EXCERTO DO TEXTO ->

Quanto ao primeiro aspecto, registam-se progressos enormes no âmbito da profilaxia, com relevo para o uso de vacinas e a melhoria da higiene. Neste domínio, sublinhe-se a construção de aviários impenetráveis a ratos e a pássaros silvestres – agentes de transmissão de diversos microrganismos patogénicos, quer para as aves, quer para os consumidores de carne. Tudo isto contribui para uma maior segurança sanitária dos alimentos e uma maior eficiência produtiva, porque as aves se apresentam mais saudáveis.
São verdadeiramente extraordinários os crescentes avanços alcançados também no melhoramento genético (seleccionando as aves mais vorazes e, por conseguinte, com maior velocidade de crescimento), na nutrição (o que veio permitir alimentar as aves com rações balanceadas consoante as necessidades do animal) e no condicionamento ambiental. Os referidos progressos têm vindo a reduzir, cada vez mais, a quantidade de ração consumida por kg de aumento de peso vivo, o volume de água de abeberamento, e a quantidade de dejectos excretados. O que precede significa que a Avicultura eficiente tem-se revelado cada vez mais responsável ao reduzir os impactos ambientais e os custos de produção.

INFORMAÇÃO FORNECIDA ->
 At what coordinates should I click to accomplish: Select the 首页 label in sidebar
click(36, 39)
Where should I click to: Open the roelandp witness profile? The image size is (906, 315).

EXERCÍCIO 1 ->
Responda com base no texto sobre avicultura:
(a) Que tipo de aviários o texto destaca no domínio da higiene?
(b) No melhoramento genético, que aves são selecionadas?
(c) Que três quantidades os progressos referidos têm vindo a reduzir?
EXERCÍCIO 2 ->
Prossiga o texto sobre avicultura a partir da sua última frase.

RESPOSTA ESPERADA 1 ->
(a) Aviários impenetráveis a ratos e a pássaros silvestres.
(b) As aves mais vorazes, ou seja, as que têm maior velocidade de crescimento.
(c) A quantidade de ração consumida por kg de aumento de peso vivo, o volume de água de abeberamento e a quantidade de dejectos excretados.

RESPOSTA ESPERADA 2 ->
No que respeita ao bem-estar, é inquestionável que as aves se sentem confortáveis num ambiente com temperaturas dentro da zona de neutralidade térmica, ao abrigo da chuva e do vento, e alojadas sobre camas de palha – conforme se verifica nos aviários modernos.
Entretanto, Bruxelas decidiu promover a criação de aves ao ar livre – alegadamente em condições preferidas pelos animais – e, simultaneamente, estabeleceu restrições drásticas no tocante às contaminações microbianas dos produtos avícolas. Torna-se muito difícil, porém, conciliar as duas situações referidas: quando criadas ao ar livre, as aves domésticas ficam expostas ao contacto com vários vectores (ratos, pássaros, solo, etc.) de diversas doenças, viz salmonelose e campilobacteriose. Por conseguinte, no meu modesto entendimento, importa ser prudente na apreciação destas situações, tanto mais que as bactérias patogénicas em causa são muito sensíveis ao calor e não se consome carne de aves crua. Porventura, é sobretudo uma questão de bom senso, podendo-se, ademais, reduzir o risco dentro de certa medida, caso Bruxelas defina os produtos antimicrobianos a autorizar no tratamento das carcaças de aves.
Nestas circunstâncias, o risco para o consumidor reside apenas numa hipotética deficiente manipulação de carne eventualmente infectada, podendo então ocorrer a contaminação de alimentos que venham a ser consumidos crus, como as saladas.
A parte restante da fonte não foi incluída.